### Quoted passage
+++++

Following a successful season in the Sakarya based Yenikent Güneşspor, the club extended Esra Erol's contract for one more season in July 2008, and tasked her with captain position. She captained Lüleburgaz Düvenciler Lisesispor and after its renaming Lüleburgaz 39 Spor. In August 2012, she transferred from Lüleburgaz 39 Spor, where she was also the team captain, to Konak Belediyespor.

She played with Konak Belediyespor at the 2013–14 UEFA Women's Champions League in the qualification round matches in August 2013 and in the knockout stage matches in October 2013.

For the 2015–16 season, she signed with Kireçburnu Spor, which was recently promoted to the Women's First League.

+++++

[Collected data entries]
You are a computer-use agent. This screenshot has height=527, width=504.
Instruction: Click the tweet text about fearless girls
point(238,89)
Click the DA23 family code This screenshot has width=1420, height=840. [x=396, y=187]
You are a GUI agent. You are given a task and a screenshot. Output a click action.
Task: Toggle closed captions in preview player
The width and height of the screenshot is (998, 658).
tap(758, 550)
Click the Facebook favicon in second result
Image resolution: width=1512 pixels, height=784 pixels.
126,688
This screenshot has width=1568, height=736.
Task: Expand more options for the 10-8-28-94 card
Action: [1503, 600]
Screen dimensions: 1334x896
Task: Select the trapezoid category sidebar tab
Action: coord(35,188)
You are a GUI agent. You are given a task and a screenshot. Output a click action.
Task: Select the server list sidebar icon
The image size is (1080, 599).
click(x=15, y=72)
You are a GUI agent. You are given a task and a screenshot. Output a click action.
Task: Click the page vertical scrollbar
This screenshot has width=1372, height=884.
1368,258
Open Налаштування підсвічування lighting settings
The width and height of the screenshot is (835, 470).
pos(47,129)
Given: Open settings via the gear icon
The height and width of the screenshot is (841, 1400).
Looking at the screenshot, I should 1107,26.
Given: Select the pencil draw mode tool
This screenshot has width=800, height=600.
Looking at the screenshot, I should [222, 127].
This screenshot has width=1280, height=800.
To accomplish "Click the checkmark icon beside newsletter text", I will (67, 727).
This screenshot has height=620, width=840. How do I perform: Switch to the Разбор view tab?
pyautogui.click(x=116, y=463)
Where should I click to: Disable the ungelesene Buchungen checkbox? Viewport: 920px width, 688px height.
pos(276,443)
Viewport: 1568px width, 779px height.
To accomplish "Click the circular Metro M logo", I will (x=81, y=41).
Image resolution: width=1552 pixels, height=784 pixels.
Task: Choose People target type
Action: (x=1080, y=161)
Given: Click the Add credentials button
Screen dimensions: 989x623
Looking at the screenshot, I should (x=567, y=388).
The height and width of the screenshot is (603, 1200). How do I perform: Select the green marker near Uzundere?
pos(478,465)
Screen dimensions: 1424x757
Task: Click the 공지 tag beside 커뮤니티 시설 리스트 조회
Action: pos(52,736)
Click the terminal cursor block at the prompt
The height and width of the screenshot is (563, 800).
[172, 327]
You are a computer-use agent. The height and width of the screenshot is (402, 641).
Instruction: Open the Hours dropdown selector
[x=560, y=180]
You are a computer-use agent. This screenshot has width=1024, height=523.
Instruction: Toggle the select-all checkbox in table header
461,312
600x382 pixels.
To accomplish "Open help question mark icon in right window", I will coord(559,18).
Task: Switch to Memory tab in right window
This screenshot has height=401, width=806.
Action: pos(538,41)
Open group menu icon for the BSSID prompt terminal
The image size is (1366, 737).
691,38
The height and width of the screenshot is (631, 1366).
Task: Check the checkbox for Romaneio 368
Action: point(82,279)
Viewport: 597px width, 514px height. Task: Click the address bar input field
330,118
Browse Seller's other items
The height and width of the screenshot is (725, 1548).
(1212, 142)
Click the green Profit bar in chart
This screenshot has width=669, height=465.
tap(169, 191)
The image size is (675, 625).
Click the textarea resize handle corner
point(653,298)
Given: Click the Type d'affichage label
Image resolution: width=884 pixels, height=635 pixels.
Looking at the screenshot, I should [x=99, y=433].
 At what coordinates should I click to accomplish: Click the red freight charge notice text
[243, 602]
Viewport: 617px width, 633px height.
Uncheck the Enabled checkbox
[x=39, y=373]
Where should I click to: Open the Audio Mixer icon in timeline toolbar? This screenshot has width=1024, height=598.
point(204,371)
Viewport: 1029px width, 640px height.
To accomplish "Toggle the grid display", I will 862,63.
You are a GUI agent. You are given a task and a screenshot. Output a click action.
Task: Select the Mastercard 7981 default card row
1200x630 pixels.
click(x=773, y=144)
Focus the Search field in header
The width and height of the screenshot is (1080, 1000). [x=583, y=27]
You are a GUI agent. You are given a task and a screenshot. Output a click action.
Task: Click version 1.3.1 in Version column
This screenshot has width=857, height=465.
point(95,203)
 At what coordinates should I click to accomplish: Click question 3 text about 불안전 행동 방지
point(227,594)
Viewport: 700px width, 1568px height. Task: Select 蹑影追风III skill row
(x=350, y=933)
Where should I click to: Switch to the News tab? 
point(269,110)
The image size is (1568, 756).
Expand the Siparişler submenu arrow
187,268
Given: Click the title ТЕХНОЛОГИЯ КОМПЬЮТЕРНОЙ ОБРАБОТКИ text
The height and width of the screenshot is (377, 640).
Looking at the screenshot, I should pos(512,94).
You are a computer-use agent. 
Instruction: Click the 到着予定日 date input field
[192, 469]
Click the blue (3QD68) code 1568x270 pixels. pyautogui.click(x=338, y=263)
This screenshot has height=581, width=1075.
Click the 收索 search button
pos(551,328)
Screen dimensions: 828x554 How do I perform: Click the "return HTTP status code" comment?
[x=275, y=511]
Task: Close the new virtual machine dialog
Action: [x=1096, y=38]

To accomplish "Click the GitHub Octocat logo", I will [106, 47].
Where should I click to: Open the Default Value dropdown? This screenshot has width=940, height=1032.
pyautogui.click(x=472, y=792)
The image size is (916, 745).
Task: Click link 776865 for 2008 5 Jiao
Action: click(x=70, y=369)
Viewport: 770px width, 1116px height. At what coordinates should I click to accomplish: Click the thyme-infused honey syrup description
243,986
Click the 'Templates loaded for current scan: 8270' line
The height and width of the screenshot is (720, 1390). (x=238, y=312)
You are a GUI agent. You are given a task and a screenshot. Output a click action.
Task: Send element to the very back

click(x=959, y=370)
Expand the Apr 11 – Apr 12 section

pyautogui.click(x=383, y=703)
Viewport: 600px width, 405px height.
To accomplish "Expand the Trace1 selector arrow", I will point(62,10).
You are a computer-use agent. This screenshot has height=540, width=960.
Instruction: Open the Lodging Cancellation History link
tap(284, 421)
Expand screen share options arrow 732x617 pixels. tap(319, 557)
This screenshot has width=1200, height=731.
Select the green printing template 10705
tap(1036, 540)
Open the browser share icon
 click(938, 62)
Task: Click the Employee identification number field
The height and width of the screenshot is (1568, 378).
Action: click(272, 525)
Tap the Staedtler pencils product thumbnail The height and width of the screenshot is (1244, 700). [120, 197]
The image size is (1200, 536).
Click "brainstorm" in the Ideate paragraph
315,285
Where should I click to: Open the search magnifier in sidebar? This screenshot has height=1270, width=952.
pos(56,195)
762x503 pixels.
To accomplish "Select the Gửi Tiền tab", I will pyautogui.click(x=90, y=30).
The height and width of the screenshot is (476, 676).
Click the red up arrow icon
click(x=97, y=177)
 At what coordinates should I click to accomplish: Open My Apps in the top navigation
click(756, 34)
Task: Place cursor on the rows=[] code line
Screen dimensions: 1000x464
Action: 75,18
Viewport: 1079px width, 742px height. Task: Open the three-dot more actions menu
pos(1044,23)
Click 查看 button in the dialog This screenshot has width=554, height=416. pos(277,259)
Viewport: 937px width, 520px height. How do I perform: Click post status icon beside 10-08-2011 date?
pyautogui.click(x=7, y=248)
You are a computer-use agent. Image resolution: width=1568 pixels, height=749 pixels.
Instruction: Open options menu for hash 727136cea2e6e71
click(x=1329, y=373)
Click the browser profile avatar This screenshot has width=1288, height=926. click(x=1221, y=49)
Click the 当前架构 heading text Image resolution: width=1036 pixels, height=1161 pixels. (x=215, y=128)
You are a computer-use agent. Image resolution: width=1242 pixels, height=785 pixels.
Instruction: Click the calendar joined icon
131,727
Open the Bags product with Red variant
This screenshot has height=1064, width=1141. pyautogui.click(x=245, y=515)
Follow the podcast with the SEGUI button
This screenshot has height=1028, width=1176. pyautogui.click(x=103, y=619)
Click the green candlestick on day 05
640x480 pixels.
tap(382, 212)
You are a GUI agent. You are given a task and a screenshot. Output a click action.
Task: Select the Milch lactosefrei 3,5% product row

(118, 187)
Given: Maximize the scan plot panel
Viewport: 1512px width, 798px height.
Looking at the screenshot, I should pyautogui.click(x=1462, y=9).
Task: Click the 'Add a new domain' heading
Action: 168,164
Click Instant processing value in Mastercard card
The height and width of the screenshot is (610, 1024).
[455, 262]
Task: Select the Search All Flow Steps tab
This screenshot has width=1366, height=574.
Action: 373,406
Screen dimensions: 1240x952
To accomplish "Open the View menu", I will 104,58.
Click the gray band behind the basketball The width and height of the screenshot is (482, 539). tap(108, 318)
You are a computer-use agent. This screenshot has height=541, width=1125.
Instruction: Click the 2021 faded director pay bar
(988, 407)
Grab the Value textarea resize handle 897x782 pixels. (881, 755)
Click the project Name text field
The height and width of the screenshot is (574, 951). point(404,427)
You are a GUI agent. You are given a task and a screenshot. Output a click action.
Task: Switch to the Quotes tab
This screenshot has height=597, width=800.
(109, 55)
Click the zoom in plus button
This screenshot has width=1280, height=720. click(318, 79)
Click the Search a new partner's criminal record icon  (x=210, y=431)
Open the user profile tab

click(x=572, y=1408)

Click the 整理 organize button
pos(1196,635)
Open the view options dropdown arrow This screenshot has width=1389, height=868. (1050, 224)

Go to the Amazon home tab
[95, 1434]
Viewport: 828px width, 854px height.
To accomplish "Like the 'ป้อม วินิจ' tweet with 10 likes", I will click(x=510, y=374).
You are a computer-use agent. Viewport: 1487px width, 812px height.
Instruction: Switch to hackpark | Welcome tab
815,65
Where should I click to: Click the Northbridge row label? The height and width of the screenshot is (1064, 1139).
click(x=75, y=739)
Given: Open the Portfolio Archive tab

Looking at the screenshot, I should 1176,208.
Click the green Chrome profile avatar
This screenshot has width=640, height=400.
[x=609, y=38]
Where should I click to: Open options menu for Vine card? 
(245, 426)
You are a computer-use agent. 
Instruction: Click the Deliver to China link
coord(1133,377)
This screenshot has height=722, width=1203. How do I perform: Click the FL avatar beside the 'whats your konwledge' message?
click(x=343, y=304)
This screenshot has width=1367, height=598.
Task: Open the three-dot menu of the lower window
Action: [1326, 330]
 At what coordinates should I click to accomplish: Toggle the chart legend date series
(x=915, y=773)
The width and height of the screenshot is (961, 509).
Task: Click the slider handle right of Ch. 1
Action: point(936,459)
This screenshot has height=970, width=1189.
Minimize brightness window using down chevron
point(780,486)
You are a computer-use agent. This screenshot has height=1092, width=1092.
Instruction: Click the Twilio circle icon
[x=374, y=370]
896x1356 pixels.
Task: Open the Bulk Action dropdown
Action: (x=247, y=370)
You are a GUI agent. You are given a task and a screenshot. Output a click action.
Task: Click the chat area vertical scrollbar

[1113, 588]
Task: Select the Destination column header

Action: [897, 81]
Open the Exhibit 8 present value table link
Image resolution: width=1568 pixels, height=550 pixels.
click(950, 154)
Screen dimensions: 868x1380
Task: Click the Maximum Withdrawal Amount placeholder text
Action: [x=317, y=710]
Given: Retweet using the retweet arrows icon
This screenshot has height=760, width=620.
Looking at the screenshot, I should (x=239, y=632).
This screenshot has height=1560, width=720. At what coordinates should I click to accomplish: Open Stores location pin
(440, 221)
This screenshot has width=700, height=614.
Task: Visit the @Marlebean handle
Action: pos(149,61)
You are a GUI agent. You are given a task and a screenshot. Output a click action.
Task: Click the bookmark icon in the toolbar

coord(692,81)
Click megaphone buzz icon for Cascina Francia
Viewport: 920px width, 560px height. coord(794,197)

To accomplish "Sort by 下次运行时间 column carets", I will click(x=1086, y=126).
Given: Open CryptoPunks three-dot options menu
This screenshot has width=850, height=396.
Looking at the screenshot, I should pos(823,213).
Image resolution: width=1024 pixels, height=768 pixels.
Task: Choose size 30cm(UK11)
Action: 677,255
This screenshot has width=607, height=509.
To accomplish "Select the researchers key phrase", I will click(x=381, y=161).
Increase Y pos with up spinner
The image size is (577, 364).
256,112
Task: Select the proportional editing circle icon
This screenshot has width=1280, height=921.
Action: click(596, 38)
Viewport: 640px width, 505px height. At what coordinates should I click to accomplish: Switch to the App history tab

+++++

### Activity list
1. List every club named in the passage about Esra Erol's career.
2. According to the passage about Esra Erol's career, when did she transfer to Konak Belediyespor?
3. Resume the passage about Esra Erol's career, picking up after its final sentence.

### Response list
1.
Yenikent Güneşspor
Lüleburgaz Düvenciler Lisesispor
Lüleburgaz 39 Spor
Konak Belediyespor
Kireçburnu Spor

2. August 2012

3.
In August 2016, she returned to her former club Konak Belediyespor, and played in three matches of the Group 9 of the 2016–17 UEFA Women's Champions League qualifying round, where she netted one goal. She capped in three games of the 2017–18 UEFA Women's Champions League qualifying round and scored one goal.

Erol returned to Istanbul and signed with Ataşehir Belediyespor before the 2017–18 league champion club's participation at the 2018–19 UEFA Women's Champions League qualifying round. She played in all three matches of the qualification round.

In the 2018–19 league season, she transferred to Beşiktaş J.K. She enjoyed the champion title of her team in the 2018–19 season. She took part at the 2019–20 UEFA Women's Champions League – Group 9 matches.

She transferred to Fatih Karagümrük in Istanbul in the 2023-24 Super League season. The next season, she moved to İzmir again, and joined Bornova Hitab. After the first half of the 2024-25 Super League season, she transferred to the Third League club Avcılar Cihangir in Istanbul.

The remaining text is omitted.